2. Need for improved HCV therapeutic regiments using combination strategies

The standard of care (SOC) for HCV infected patients consists of a weekly administration of pegylated interferon alpha combined with a twice-a-day dose of ribavirin (Peg-IFN/Rib). The treatment is 48-weeks long for HCV genotype 1 infected patients and 24–weeks long for genotypes 2 and 3. The therapeutic benefit is determined by the sustained viral response (SVR) and is achieved when the levels of plasma HCV RNA are below the detection limit at 24 weeks after the end of the treatment.
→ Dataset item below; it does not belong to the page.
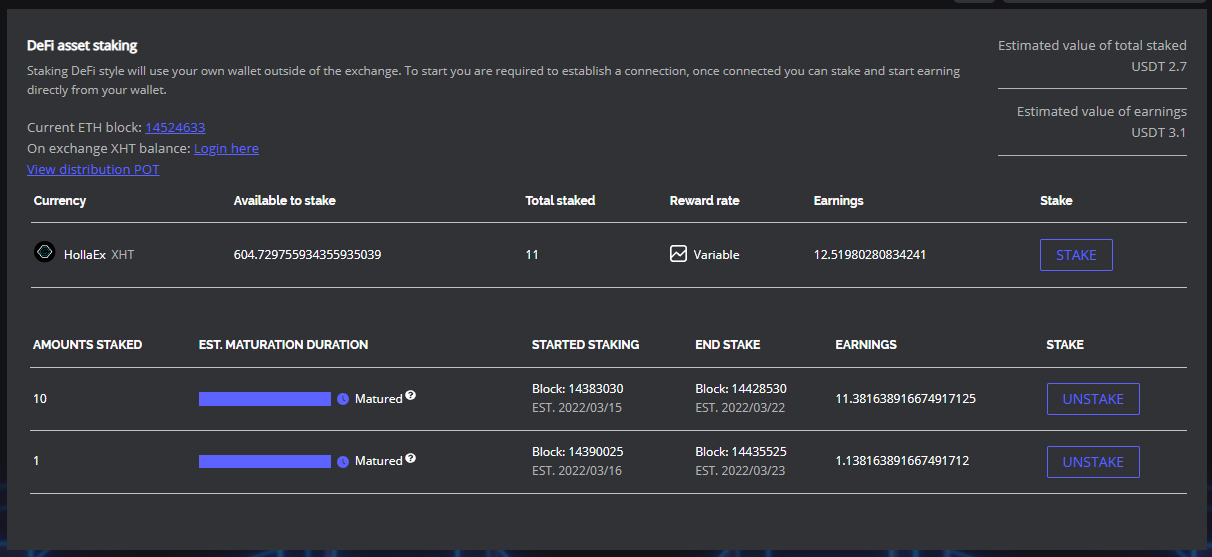Unstake the 10 XHT matured stake
This screenshot has width=1212, height=557.
coord(1092,399)
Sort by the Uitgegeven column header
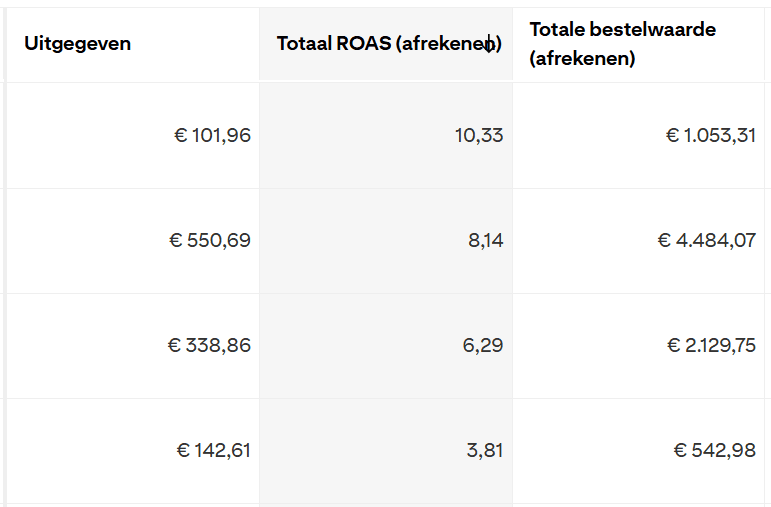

The rate of SVR is approximately 50% for genotype 1 and 80% for genotype 2 and 3 [3]. The current therapies provide limited efficacy and are poorly tolerated, a consequence of combining two nonspecific antiviral agents with pleiotropic effects that were not originally designed to treat chronic HCV infection. The undefined nature of the current treatment makes it very difficult to pharmacologically refine combination strategies, especially in the treatment of a significant proportion of patients that have experienced drug resistance to SOC and therapeutic failure. This situation highlights the need for well-defined antiviral and immunomodulatory therapeutics to rationalize mechanism-based combination strategies in treatments achieving a high genetic barrier to resistance and restoring HCV-specific immunity. Hence, specific therapeutic strategies have to be elaborated in order to cure HCV infection. Target-based antiviral drug discovery that mainly relies on the use of in vitro assays, has led to the identification of several anti-HCV compounds awaiting clinical validation through tangible therapeutic benefit in HCV-infected patients.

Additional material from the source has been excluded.